### [TEXTO DE ESTUDO]
***
A Comissão Europeia vai dar à Bélgica garantias abrangentes para desbloquear um controverso empréstimo de reparação à Ucrânia, afirmou Ursula von der Leyen, avançando com o plano apesar dos riscos considerados "desastrosos" pelas autoridades belgas.

As garantias, delineadas em textos jurídicos apresentados na quarta-feira, consistem em contribuições bilaterais dos Estados-membros, um mecanismo de apoio do orçamento da UE, salvaguardas jurídicas contra retaliações e uma nova proibição de transferência de ativos soberanos de volta para a Rússia.

É a tentativa mais ousada e abrangente da Comissão para ultrapassar a resistência da Bélgica antes de uma cimeira crucial da UE, a 18 de dezembro. A Ucrânia afirmou que necessitaria de uma nova injeção de fundos estrangeiros já na primavera do próximo ano.

"Com as propostas que hoje apresentamos, garantiremos que a Ucrânia dispõe dos meios necessários para se defender e avançar com as negociações de paz numa posição de força", afirmou a presidente da Comissão.

"Propomos a criação de um empréstimo de reparação, utilizando os saldos de caixa dos ativos russos imobilizados na UE, com fortes salvaguardas para os nossos Estados-membros."
***
### [QUESTÕES DO MATERIAL]
(A) No texto sobre o empréstimo à Ucrânia, em que dia vai decorrer a cimeira crucial da UE?
(B) Volte a escrever tudo desde "A Comissão Europeia" até "pelas autoridades belgas." no texto sobre o empréstimo à Ucrânia, mudando "controverso" para "polémico".

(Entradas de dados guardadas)
***
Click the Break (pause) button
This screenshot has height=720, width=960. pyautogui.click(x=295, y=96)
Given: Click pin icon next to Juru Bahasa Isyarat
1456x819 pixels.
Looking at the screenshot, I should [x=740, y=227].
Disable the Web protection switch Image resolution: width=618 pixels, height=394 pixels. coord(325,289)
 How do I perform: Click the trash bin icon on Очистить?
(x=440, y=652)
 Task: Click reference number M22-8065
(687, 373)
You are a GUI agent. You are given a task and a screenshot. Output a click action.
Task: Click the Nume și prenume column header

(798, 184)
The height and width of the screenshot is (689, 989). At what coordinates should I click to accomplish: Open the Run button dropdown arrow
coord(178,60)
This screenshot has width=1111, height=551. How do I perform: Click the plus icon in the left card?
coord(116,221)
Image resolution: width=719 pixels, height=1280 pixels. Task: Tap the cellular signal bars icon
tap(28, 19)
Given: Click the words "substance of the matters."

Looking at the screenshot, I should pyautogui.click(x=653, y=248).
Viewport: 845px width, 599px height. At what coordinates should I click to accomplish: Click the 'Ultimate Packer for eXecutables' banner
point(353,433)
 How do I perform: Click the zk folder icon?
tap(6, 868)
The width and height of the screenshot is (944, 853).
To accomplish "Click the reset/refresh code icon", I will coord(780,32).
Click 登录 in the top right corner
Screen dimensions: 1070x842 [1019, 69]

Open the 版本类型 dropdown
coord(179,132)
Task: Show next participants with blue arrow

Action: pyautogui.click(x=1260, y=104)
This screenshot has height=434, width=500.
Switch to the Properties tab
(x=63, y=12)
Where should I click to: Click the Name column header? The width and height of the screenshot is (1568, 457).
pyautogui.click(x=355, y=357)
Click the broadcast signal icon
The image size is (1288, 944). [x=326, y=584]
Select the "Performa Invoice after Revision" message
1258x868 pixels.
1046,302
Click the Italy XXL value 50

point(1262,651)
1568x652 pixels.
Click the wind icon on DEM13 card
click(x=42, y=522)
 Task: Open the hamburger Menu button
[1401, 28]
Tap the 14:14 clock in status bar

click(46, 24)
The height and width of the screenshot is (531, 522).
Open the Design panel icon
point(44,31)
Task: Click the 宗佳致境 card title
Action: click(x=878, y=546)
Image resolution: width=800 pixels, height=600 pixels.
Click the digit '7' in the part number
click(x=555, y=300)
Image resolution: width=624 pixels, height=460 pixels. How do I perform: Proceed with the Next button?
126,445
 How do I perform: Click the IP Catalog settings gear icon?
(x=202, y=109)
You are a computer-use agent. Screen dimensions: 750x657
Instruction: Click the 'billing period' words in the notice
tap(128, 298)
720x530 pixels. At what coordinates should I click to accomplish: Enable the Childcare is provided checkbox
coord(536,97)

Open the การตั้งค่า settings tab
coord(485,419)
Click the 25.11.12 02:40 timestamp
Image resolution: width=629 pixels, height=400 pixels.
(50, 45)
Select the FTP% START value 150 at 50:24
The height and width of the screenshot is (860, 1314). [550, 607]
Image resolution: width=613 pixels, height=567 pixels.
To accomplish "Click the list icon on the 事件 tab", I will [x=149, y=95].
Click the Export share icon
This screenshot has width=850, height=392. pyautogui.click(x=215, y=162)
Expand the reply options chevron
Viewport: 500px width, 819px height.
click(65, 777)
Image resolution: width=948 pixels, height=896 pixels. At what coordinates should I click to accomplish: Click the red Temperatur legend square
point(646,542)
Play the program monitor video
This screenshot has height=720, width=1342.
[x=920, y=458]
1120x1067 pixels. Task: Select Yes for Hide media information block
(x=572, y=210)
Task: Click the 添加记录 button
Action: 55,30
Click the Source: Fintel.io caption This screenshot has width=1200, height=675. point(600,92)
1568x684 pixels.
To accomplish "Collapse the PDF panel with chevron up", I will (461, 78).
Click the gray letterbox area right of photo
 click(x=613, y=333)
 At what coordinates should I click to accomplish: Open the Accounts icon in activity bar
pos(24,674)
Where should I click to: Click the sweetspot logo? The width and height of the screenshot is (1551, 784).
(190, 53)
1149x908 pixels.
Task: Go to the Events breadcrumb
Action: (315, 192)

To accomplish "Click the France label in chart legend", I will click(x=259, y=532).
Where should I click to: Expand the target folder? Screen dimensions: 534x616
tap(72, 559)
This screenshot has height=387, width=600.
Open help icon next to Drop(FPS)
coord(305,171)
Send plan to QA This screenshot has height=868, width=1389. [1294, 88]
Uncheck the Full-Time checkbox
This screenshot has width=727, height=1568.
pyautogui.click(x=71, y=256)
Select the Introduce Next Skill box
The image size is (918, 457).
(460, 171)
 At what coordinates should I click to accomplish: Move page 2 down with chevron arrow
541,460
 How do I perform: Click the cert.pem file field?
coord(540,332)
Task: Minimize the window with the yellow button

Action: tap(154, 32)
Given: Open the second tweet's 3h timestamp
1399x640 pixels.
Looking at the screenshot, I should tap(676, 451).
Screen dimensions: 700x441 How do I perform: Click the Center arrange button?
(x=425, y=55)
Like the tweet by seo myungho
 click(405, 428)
***
### [RESPOSTAS POR ORDEM]
(A) A 18 de dezembro.

(B)
A Comissão Europeia vai dar à Bélgica garantias abrangentes para desbloquear um polémico empréstimo de reparação à Ucrânia, afirmou Ursula von der Leyen, avançando com o plano apesar dos riscos considerados "desastrosos" pelas autoridades belgas.